**EXERCISE GOAL**: Where the string "image" occurs in a line of the data below, that line should be copied.

━━━━━ EXERCISE DATA

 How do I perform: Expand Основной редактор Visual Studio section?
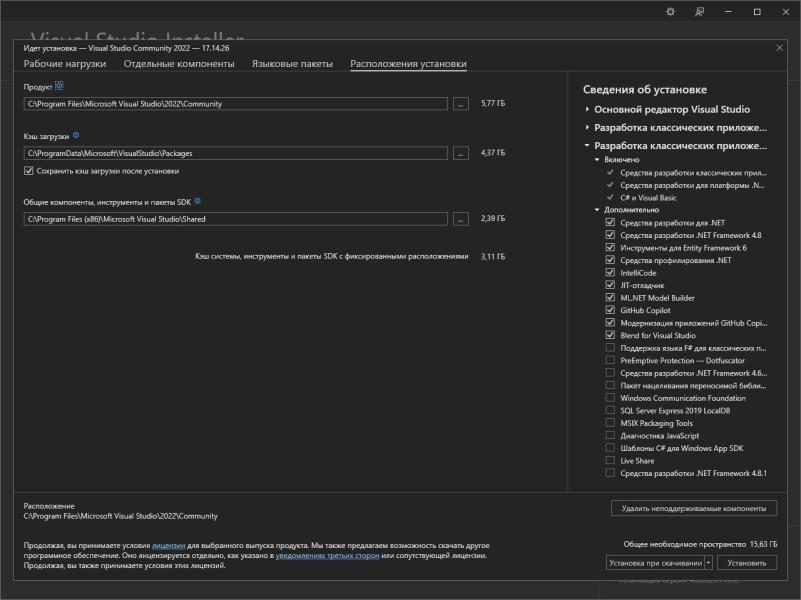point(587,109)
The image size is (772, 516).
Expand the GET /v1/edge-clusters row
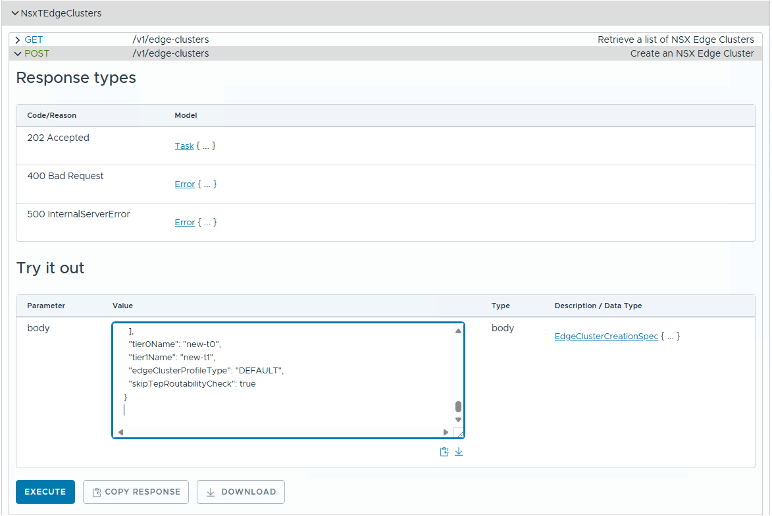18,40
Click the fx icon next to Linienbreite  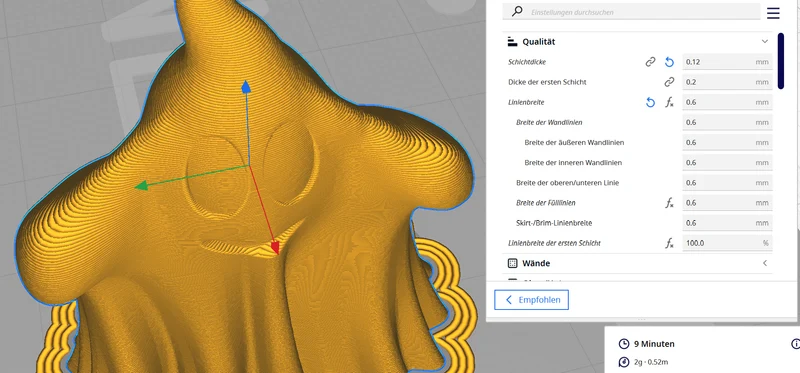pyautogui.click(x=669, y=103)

━━━━━━━━━━
━━━━━ EXERCISE DATA

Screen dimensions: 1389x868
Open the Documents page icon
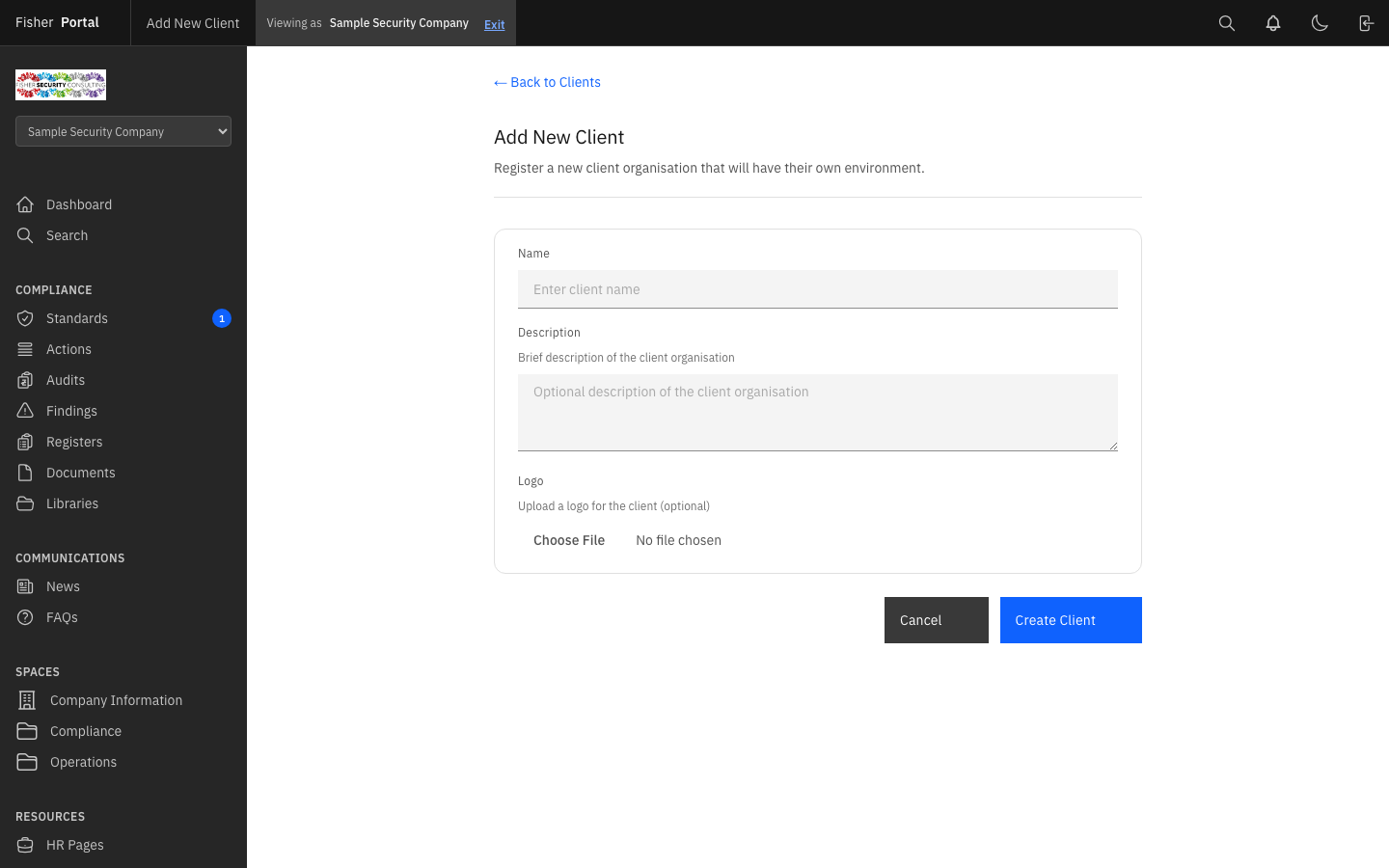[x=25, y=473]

━━━━━━━━━━
━━━━━ EXERCISE DATA

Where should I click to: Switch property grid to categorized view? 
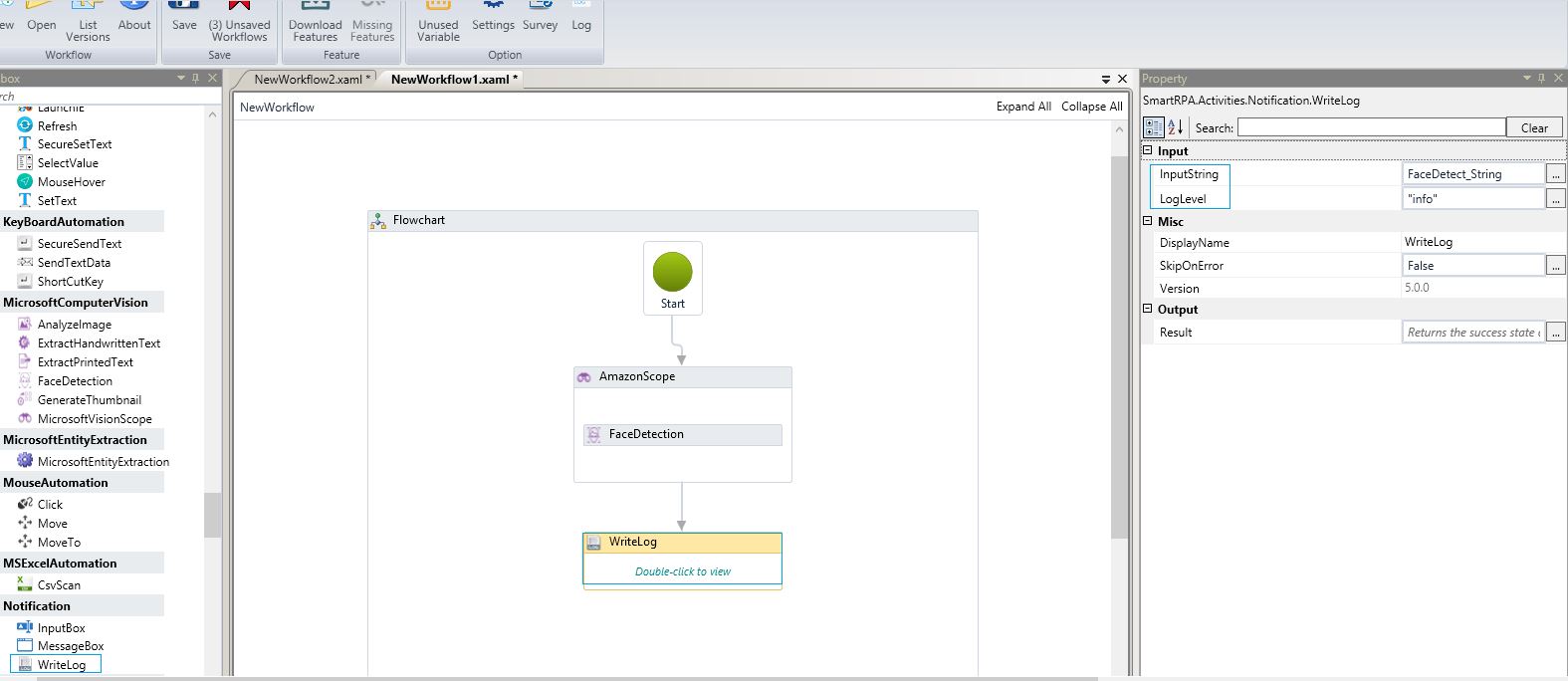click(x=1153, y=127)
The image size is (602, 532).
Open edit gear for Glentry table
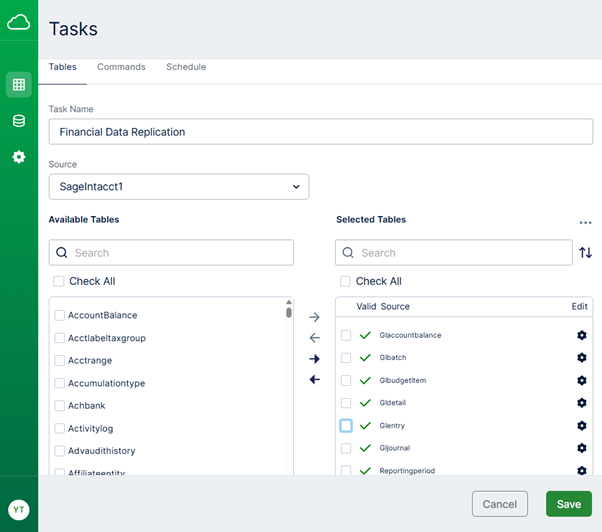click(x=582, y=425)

━━━━━━━━━━

**WRITTEN SOLUTION**:
The image size is (772, 516).
The image size is (602, 532).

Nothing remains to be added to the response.